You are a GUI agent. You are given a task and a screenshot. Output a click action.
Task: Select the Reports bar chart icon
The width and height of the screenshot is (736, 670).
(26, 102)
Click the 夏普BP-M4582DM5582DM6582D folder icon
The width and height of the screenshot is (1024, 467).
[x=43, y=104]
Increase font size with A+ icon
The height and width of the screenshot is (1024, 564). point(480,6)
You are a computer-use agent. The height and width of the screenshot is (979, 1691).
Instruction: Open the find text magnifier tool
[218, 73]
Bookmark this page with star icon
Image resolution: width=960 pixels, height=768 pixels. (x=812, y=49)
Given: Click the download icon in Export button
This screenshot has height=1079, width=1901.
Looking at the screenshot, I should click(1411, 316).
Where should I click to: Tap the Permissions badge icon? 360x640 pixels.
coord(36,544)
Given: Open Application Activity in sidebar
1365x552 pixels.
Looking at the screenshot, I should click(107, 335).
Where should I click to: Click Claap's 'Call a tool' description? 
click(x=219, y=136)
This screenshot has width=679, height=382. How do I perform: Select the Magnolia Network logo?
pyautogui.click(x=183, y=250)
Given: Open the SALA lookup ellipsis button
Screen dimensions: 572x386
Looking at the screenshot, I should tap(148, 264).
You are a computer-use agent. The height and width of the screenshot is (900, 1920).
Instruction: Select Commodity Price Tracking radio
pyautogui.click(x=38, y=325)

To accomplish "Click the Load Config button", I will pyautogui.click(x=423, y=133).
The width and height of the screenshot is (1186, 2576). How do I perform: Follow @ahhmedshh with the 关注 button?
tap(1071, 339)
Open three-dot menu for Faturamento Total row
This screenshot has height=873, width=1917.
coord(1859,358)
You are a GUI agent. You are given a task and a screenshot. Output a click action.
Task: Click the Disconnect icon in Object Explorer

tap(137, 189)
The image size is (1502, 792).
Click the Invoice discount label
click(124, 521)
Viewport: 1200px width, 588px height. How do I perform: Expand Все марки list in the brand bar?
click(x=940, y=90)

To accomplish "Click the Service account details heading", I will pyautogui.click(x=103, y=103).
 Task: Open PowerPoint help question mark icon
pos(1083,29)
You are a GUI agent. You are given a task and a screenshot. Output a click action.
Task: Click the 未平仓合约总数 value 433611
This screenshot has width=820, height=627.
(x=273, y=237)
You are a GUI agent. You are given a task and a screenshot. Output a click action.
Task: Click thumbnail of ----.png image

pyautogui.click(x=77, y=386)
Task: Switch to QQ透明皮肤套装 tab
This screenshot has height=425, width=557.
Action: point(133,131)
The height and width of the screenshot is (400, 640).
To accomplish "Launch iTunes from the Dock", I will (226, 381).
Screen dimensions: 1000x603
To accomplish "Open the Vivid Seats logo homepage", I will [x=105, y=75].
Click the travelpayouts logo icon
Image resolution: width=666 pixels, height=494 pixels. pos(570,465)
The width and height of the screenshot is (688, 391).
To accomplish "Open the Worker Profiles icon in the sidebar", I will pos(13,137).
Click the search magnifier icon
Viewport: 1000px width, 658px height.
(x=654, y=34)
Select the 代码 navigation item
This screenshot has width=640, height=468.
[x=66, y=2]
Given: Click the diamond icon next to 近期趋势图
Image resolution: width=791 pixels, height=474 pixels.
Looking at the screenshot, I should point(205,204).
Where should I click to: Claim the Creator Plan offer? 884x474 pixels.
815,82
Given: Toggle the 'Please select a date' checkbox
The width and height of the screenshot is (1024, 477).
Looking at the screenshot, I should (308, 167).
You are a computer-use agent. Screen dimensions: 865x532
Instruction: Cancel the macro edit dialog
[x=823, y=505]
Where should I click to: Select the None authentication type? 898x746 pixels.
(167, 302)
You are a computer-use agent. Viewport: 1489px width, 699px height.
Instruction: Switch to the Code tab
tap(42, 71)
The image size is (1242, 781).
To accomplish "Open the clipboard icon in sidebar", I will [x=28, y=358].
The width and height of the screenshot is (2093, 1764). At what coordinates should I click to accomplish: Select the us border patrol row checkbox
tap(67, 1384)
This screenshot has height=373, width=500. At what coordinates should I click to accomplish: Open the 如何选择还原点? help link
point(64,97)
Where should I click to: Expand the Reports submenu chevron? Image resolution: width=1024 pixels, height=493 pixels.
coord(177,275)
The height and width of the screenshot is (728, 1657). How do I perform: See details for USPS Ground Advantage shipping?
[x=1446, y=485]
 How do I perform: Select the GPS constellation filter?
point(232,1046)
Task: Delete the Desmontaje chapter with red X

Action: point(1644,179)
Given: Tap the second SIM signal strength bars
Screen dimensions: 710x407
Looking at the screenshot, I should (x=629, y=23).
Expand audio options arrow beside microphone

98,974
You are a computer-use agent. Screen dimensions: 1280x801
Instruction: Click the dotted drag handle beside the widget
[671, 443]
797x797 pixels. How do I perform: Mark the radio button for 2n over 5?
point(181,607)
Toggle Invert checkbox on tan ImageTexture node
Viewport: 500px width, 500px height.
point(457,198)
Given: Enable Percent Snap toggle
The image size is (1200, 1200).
*****
● The task
Nothing but a number is needed: the count of lines above that contain "sidebar".

● Output of the task
3